Amazing things happen when data and creativity intersect. When organizations truly know their stakeholders, they can build rewarding experiences for them which don’t feel like advertising.
In the past, consumers were bombarded with broad messages that they often didn’t relate to, for products that they might never be interested in. Today as we move through applications and online searches, we generate massive amounts of data in our wake. It’s staggering really, every time we search Google for example, we kick off around 40 experiments that are recorded and used to refine our next search or similar searches by similar people.
I witnessed a fascinating panel discussion on Artificial Intelligence with Katy Yam, Marketing & Communications Director at Element AI, Chris Laver, Distinguished Data Scientist, Machine Learning & AI with RBC and Anita Chauhan, Head of Marketing at Zoom.AI. In this discussion the panel touched on the benefits of AI and also its limitations.

****************************************

ACTIONS TO TAKE:
A – In the excerpt on data and creativity, about how many experiments are kicked off each time someone searches Google?
B – Reproduce the excerpt on data and creativity word for word, starting with "Amazing things happen" and going on through "by similar people.".
C – Summarize the excerpt on data and creativity in two sentences.

DATA UNDER STUDY:
****************************************

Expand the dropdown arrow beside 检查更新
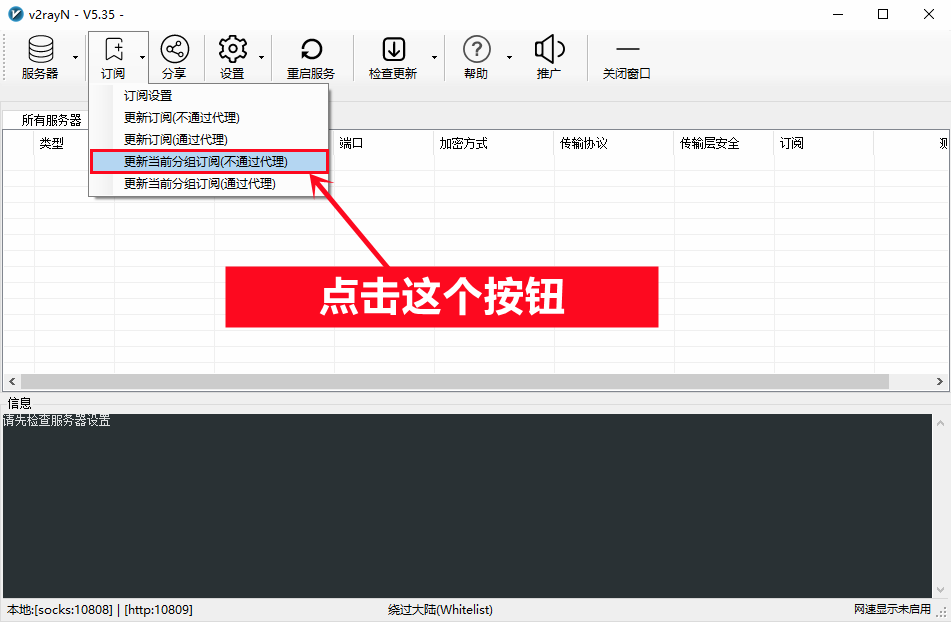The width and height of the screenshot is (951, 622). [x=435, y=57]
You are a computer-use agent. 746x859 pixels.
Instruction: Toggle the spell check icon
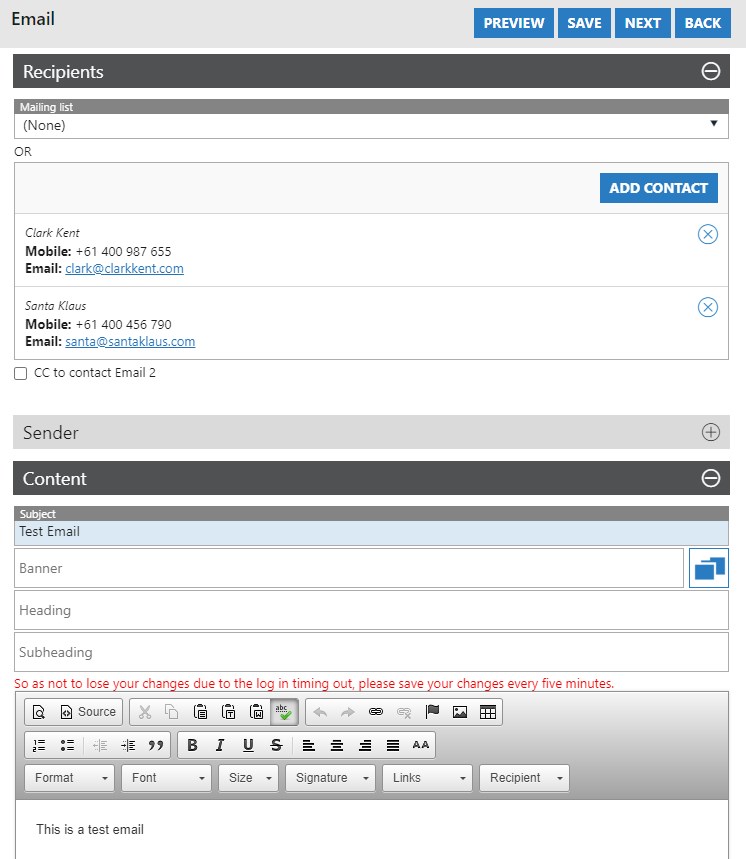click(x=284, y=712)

****************************************

EXERCISE SOLUTIONS:
A – Around 40 experiments.

B –
Amazing things happen when data and creativity intersect. When organizations truly know their stakeholders, they can build rewarding experiences for them which don’t feel like advertising.
In the past, consumers were bombarded with broad messages that they often didn’t relate to, for products that they might never be interested in. Today as we move through applications and online searches, we generate massive amounts of data in our wake. It’s staggering really, every time we search Google for example, we kick off around 40 experiments that are recorded and used to refine our next search or similar searches by similar people.

C – When organizations truly know their stakeholders, they can build rewarding experiences that don't feel like advertising, whereas consumers were once bombarded with broad messages and today generate massive amounts of data as they move through applications and online searches. A panel discussion on Artificial Intelligence with speakers from Element AI, RBC and Zoom.AI covered both the benefits and the limitations of AI.